Scripture:
2 Timothy 1:1-3, 6-12
Mark 12:18-27
Reflection:
The personality of Paul lunges out of the text at us as we read the words of 2 Timothy in today’s selection. He claims his title as an Apostle of Jesus Christ, made so by the will of God so that he might achieve the promise of eternal life in Christ Jesus.
Because he was convinced of his divine vocation and the promise of eternal life which depended on his faithful obedience to God’s call to him, the struggles and sufferings that would mark his apostolic journeys were given meaning, and given a relatively secondary importance.
2 Timothy is set in a jail cell; to Paul is ascribed the certainty that he is soon to die, and thus his wish to be reunited with his co-worker for the Lord, Timothy.
This is the same conviction that any Christian can have when he or she is convinced that Jesus Christ has not only died for his or her salvation, but that He has also called each one of us into a life of grace and mission as members of Christ’s Body, the Church. The struggles and sufferings of life do not go away, but they fall into place as expressions of our mission, to witness to the life of Jesus and to draw all people to a life of grace in the Church of Jesus Christ.
In the gospel of today’s lectionary, Jesus fields the question of multiple spouses and the afterlife. Since the Sadducees were trying to corner Jesus into a contradiction in his teaching, we don’t take this question, or Jesus’ answer, as an example of good catechetical practice. Nor do we expect to find the core teaching of Jesus on the subject of marriage in this exchange.

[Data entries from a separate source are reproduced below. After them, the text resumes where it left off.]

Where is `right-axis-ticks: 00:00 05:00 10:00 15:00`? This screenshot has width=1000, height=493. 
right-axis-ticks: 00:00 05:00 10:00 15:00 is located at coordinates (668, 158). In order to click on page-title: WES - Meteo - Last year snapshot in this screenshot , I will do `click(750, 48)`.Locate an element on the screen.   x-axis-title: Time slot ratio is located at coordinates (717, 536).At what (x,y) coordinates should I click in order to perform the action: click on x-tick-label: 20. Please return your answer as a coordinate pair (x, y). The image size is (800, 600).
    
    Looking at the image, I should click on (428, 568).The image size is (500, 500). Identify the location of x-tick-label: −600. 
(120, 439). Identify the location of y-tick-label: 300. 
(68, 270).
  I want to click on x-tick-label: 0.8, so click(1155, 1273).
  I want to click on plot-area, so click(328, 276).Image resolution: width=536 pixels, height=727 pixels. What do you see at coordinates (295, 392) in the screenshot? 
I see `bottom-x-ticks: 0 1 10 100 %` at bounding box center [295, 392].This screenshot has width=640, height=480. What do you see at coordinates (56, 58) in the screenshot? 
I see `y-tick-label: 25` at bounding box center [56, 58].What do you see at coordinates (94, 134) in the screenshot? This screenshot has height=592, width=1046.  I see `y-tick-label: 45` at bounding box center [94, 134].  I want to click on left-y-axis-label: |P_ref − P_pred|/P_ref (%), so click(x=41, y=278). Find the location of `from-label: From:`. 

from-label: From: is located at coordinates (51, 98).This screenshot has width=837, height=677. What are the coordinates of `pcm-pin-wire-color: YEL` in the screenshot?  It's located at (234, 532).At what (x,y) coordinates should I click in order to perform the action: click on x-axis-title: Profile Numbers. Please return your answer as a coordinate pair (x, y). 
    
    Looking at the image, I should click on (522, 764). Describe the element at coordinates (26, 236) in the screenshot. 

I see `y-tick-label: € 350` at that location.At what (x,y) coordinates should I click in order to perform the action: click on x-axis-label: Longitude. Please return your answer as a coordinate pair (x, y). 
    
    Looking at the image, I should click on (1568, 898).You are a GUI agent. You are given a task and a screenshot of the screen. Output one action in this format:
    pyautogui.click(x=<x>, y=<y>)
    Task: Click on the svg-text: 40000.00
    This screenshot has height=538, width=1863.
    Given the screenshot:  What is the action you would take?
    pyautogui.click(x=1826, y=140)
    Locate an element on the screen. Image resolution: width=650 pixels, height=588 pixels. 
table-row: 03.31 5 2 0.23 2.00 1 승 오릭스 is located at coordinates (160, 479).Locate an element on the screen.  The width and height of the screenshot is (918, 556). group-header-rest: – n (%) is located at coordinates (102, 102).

1 Cor 2:9 (But as it is written: “What eye has not seen, and ear has not heard, and what has not entered the human heart, what God has prepared for those who love him,”) reminds us that we are responsible for giving our hearts and minds over to God’s truth in this life; but we can not even begin to understand how our life with Christ will be realized in the eternal Kingdom of God. What a joy and fulfillment lies ahead for each us. We can respond with the words of 2 Timothy, “…I know him in whom I have believed and am confident that he is able to guard what has been entrusted to me until that day.”
Fr. Arthur Carrillo, C.P. is the director of the Missions for Holy Cross Province. He lives in Citrus Heights, California.